Accordingly, the EPO has defined a strategy for oral proceedings, setting the rule that oral proceedings in examination proceedings are to be held by videoconference unless a direct taking of evidence is required or if there are other serious reasons for not doing so, e.g. where an impediment prevents an applicant or representative from participating in oral proceedings held by videoconference.
Examples of serious reasons for exception to the rule are, in particular, reasons relating to a participant to the oral proceedings as an individual (e.g. a proven visual impairment that prevents a representative from following oral proceedings on screen) and reasons related to the nature and subject-matter of the proceedings (e.g. where they involve the demonstration or inspection of an object where the haptic features are essential, to the extent that this is possible in accordance with the applicable provisions). Sweeping objections against the reliability of videoconferencing technology or the non-availability of videoconferencing equipment will, as a rule, not qualify as serious reasons in this regard. Equally, the need to consider written evidence will not qualify as a serious reason (see E-III, 2.2; OJ EPO 2020, A134 and A40).
The evidence of witnesses is normally taken at oral proceedings either on the premises of the EPO or by videoconference. A party, witness or expert can even be heard by videoconference if the oral proceedings are otherwise conducted on the premises of the EPO (E-IV 1.6).
The above holds for oral proceeding in opposition as well, for the time being as a pilot project, but in this case an accepted exception can be the complexity of the case.
In summary, video-conference has been made the standard means for oral proceedings at the examination and opposition level, even for the taking of evidence, thus rendering the workplace of the patent attorney totally irrelevant to the procedures.
Unity of invention (F-V 2)
The section on unity of invention has been completely re-drafted with a painstaking description of the cases that may happen. This seems to be consistent with the current practice but helps to follow the reasoning of Examiners and – if possible – to object to it in a detailed way to avoid unwarranted division of an application.

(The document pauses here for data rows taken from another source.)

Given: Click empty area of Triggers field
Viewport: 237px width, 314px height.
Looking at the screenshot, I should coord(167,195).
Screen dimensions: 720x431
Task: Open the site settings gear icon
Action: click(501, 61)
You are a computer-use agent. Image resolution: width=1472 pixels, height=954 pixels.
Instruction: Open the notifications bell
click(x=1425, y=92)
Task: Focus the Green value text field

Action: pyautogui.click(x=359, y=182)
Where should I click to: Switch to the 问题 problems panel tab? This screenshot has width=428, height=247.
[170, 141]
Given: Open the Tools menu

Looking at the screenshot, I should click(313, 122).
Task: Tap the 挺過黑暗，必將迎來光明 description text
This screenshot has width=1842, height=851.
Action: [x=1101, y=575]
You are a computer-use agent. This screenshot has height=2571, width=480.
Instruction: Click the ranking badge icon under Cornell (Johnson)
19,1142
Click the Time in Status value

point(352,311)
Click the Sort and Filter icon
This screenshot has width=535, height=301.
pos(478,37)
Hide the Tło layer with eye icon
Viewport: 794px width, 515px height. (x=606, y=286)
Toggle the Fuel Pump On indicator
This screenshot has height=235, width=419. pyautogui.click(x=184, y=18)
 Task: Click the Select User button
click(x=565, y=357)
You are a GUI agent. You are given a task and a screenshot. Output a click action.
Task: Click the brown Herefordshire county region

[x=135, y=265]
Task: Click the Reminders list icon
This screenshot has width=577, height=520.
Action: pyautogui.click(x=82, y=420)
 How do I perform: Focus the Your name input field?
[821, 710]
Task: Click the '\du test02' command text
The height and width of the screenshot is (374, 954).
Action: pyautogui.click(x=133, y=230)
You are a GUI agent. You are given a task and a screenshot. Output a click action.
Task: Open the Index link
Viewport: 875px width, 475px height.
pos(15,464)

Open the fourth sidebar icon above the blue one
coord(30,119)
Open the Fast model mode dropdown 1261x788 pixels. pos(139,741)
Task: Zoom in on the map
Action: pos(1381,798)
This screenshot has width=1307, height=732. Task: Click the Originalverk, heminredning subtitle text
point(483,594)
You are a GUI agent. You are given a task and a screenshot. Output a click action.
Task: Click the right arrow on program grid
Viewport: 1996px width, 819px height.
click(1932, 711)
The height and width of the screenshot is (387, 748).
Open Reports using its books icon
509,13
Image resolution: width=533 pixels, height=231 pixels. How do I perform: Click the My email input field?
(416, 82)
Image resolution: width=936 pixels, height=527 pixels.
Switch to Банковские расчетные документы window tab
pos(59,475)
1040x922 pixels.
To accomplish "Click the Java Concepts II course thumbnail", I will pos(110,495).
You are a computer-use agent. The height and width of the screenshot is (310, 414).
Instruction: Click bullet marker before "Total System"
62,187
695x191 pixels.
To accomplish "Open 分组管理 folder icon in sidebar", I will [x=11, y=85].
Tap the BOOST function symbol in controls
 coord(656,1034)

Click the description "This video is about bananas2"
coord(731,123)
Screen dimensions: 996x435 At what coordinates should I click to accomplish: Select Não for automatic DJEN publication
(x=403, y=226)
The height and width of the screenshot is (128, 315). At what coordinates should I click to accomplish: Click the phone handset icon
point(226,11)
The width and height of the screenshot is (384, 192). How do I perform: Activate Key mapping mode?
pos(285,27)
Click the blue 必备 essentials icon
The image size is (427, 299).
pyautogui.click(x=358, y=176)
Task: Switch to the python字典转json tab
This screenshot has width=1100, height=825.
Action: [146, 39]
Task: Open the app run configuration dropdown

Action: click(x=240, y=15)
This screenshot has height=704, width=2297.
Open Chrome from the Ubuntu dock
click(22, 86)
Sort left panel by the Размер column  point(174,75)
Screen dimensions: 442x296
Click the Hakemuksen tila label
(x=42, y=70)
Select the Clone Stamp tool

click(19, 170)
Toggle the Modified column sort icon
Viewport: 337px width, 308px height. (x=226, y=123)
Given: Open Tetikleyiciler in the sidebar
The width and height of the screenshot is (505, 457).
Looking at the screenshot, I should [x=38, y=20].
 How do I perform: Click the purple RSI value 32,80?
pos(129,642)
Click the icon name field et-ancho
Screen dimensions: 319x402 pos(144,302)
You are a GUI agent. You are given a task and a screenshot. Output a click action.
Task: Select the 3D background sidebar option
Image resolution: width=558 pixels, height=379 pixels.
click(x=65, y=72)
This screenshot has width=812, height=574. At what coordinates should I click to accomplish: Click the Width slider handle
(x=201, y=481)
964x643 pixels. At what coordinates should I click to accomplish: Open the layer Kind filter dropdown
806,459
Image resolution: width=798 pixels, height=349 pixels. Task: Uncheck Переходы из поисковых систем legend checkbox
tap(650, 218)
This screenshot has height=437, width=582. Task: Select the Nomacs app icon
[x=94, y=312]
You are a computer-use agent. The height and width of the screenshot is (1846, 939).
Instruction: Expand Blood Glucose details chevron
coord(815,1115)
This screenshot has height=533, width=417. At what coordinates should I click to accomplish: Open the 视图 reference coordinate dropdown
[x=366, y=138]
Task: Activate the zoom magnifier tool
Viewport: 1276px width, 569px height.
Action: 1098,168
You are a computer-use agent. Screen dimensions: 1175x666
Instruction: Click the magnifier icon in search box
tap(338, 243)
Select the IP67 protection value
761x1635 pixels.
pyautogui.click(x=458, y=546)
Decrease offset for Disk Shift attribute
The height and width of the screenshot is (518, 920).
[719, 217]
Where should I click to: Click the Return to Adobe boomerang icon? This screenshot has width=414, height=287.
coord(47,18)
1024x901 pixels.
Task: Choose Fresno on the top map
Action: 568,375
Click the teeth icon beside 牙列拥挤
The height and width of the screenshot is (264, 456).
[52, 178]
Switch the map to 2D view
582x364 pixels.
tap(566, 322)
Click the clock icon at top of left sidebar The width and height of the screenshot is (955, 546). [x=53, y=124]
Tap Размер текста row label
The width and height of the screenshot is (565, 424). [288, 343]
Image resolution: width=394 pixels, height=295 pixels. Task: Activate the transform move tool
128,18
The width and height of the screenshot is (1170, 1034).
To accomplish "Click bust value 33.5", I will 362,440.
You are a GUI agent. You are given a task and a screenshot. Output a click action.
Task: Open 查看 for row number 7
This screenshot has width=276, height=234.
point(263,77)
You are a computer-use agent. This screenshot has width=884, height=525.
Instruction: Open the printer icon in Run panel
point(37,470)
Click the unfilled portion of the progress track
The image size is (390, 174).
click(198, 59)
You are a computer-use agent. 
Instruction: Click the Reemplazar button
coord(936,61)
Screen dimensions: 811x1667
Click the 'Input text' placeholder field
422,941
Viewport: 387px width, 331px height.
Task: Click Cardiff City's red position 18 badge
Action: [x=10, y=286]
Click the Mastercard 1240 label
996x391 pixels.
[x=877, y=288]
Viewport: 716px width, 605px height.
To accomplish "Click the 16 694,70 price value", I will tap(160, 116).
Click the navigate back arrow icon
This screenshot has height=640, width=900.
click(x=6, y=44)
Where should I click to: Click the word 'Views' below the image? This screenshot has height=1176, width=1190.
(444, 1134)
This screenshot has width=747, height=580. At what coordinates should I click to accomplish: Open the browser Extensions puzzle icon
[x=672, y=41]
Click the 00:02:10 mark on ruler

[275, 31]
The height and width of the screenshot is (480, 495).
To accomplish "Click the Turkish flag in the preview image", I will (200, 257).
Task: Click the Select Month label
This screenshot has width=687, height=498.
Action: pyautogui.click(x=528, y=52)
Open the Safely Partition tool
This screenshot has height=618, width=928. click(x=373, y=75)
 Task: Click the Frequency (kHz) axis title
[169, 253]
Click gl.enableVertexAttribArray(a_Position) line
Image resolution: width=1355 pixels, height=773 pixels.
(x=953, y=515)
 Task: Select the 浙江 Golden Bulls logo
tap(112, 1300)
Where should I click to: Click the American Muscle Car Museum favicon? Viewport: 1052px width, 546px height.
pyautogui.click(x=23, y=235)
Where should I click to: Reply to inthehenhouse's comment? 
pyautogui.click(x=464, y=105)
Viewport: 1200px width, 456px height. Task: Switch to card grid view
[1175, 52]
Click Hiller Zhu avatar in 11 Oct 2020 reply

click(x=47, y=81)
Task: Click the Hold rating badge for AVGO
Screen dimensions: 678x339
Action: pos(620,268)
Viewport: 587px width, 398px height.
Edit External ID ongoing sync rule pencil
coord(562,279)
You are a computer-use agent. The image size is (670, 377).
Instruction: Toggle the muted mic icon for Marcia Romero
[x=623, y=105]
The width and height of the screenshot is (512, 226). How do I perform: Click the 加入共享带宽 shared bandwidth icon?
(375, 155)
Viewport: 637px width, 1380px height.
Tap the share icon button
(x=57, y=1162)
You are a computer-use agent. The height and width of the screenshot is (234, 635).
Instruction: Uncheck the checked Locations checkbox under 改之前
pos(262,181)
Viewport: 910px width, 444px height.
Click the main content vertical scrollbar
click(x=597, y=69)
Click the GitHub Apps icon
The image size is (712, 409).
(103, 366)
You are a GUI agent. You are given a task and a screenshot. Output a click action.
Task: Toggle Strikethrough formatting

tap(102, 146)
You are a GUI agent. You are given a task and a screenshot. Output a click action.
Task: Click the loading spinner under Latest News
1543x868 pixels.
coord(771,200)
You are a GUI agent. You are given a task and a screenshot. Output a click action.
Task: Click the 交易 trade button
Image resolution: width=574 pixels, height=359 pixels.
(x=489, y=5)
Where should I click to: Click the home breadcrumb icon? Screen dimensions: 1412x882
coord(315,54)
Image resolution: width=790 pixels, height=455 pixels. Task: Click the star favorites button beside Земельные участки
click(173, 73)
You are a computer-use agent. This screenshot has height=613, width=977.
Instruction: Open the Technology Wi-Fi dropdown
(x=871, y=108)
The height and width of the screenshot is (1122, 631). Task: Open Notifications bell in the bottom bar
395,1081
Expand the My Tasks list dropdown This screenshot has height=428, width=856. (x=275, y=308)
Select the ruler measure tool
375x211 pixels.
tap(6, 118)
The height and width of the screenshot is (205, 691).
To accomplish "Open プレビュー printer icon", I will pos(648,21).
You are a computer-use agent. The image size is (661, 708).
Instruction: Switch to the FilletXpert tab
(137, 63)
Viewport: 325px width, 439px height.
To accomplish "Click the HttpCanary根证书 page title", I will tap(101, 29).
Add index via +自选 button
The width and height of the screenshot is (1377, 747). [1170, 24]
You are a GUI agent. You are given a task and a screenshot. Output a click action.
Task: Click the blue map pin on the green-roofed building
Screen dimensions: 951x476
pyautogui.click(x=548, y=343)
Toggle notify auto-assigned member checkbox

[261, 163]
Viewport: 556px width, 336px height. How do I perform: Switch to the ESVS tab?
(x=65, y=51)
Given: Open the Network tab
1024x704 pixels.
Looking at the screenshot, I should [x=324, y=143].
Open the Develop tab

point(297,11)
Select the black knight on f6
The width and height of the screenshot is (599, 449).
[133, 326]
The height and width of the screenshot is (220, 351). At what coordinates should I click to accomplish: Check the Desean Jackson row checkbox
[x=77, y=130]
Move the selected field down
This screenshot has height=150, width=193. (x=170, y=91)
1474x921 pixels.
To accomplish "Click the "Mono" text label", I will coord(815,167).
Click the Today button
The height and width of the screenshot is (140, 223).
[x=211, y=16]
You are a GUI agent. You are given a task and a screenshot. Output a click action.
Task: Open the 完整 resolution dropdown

In summary, the sections on computer-implemented inventions in the Guidelines 2021 show only limited but helpful changes. Database management systems and information retrieval as well as user interfaces are recognized as potentially eligible, and guidance on clarity of terms has a better explanation. Procedural matters, on the other hand, specify that incorporation by reference is not accepted by the EPO and that video-conference has been made the standard means for oral proceedings at the examination and opposition level, even for the taking of evidence.